§ **本文抜粋**:
※

幅広い法的要件を満たしたペーパーロジックのサービス

 ただし、社内や事務所内で一からこれらの法的要件を満たすシステムを構築するのはなかなか難しい上に、コスト的にも大変です。また、ここでは主に電子帳簿保存法について取り上げましたが、デジタル化に関連する法律はこの他にe?文書法、会社法など約300にもおよび、依然として保存要件が統一されていないという課題があります。例えば保存が必要とされるビジネス文書の非改ざん証明の期間をとっても、税務書類は7年なので、タイムスタンプの検証期間の10年内に収まり問題は生じませんが、建築に関する設計図書は15年の保存期間が義務付けられているため、タイムスタンプを付与するだけでは要件を満たせなくなります。こういった複雑性に鑑み、多くの企業が「各部署の合意を得るのが難しいので、デジタル保存への移行は先送りにしよう」ということになってしまっているのです。

デジタル化三種の神器

 そこで、当社では私自身が公認会計士・税理士であることを生かし、「全てのビジネスデータを対象に法的要件を充足しデジタル化する」ことに注力してきました。そして「デジタル化三種の神器」の電子稟議(ワークフロー)、電子契約、電子書庫(ストレージ)と「ペーパーロジック電子認証基盤」、「士業による導入支援」などのメニューを取り揃え、簡便かつ安全にデジタル化を推進できる仕組みを整えました(図3)。 もちろん、それぞれの項目に関して利便性や安全性の確保には徹底してこだわりました。例えば、電子契約に関してはシーンに応じた電子のハンコの使い分けを実現。紙とハンコによる内部統制システムは日本にしっかりと定着しているので、電子のハンコにおいても印影イメージ、簡易署名・立会人型(本人性の確認は当事者のメールアドレス認証)、実印型(当事者の本人確認を経て取得したPKI(Public Key Infrastructure/公開鍵暗号基盤)電子証明書)といった具合に、重要度などに応じて使い分けられるようにしました。当然、重要な電子契約にあたっては当事者の身元確認の手続きを経た実印型を用いるのが一般的となります。日本では電子署名があまり普及していませんが、当社のサービスであれば、ユーザー、相手先共にPKI電子証明書をサービス画面上から簡単に取得・利用することができるので、ぜひご活用いただきたいと思います。

 また、紙の書類は鍵付きのロッカーに保存するのが一般的かと思いますが、ビジネス文書をデジタル保存する際はそれに相当する電子保管庫が必要になります。そこで、当社では電子帳簿保存法の保存要件を充足(税務検索性、会計帳簿との関連性、タイムスタンプ付与および一括検証機能など)したファイルストレージ※3も併せて提供しています(電子契約サービスには標準で付属)。

※

§ **設問内容**: 本文によれば、建築に関する設計図書ではタイムスタンプを付与するだけでは要件を満たせないのはなぜですか。1～3文で説明してください。 次に示す一覧は、本文とは独立した別個の資料です。

§ **提示データ**:
※

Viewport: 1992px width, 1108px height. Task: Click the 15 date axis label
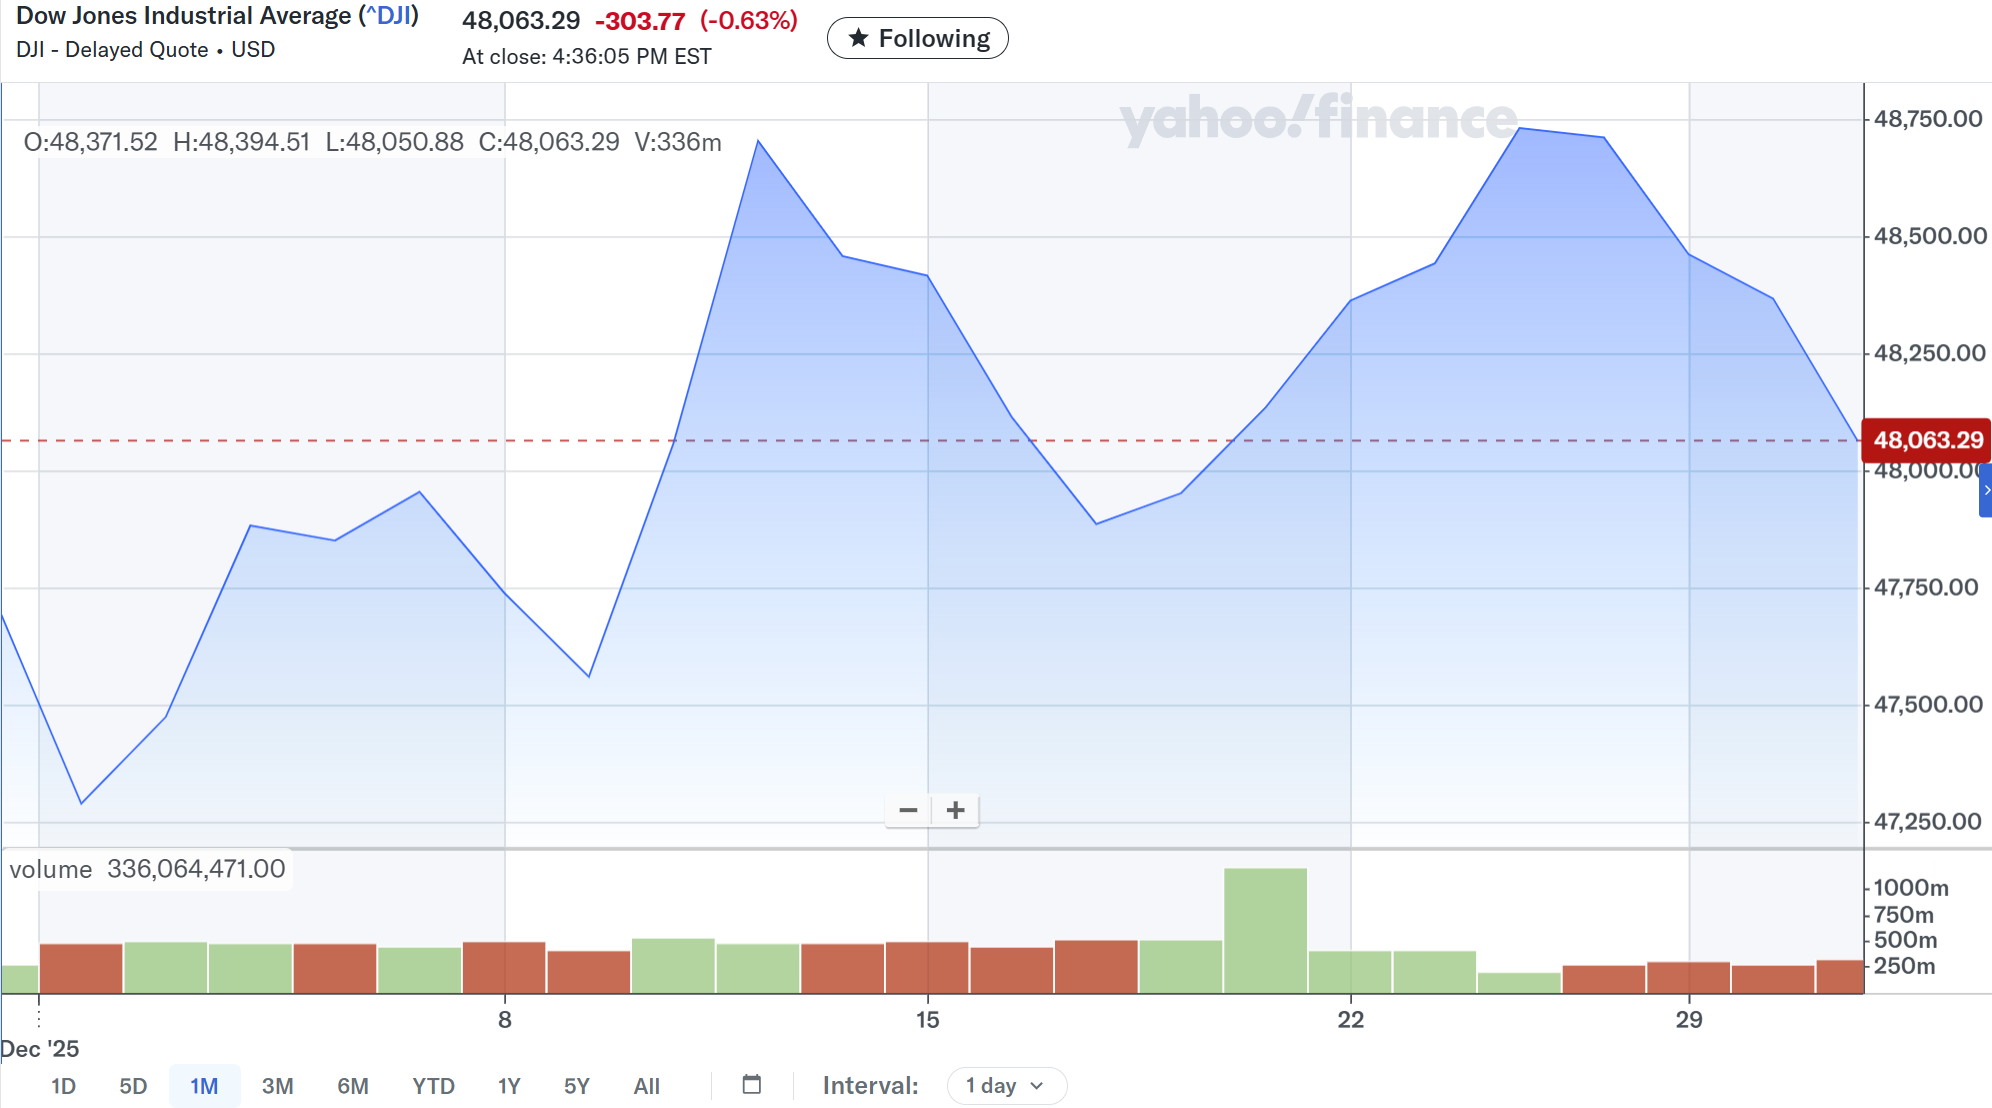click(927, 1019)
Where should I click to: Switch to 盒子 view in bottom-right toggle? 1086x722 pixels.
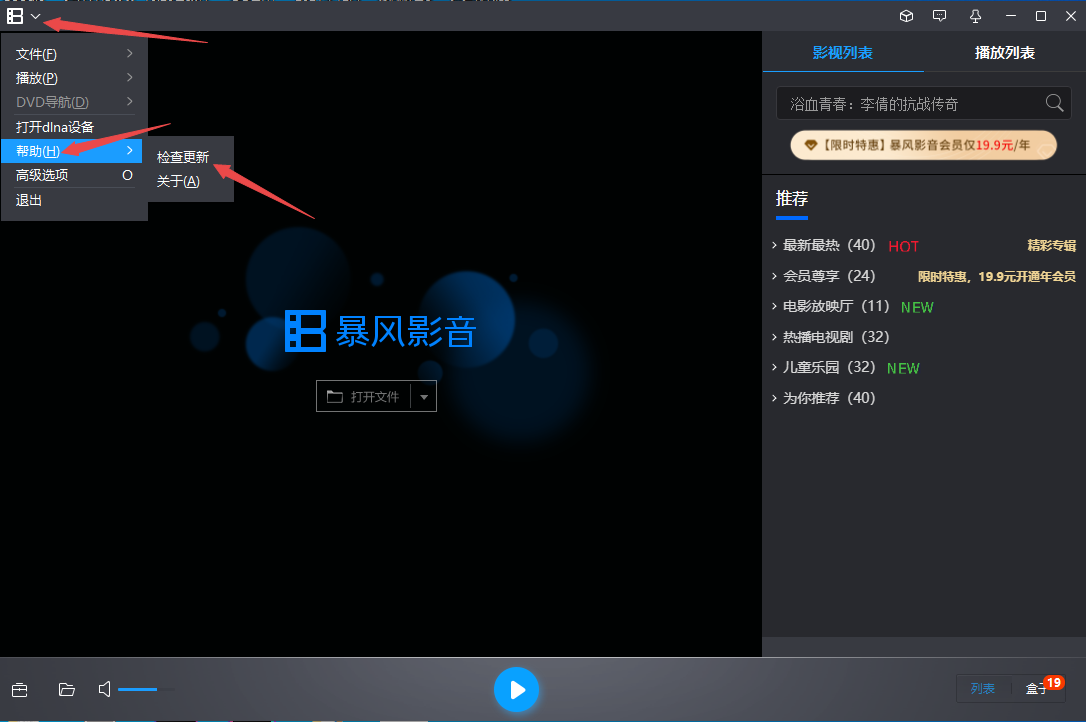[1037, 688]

※

§ **解答**: 建築に関する設計図書には15年の保存期間が義務付けられており、タイムスタンプの検証期間である10年を超えてしまうためです。税務書類は保存期間が7年で10年内に収まるため、このような問題は生じません。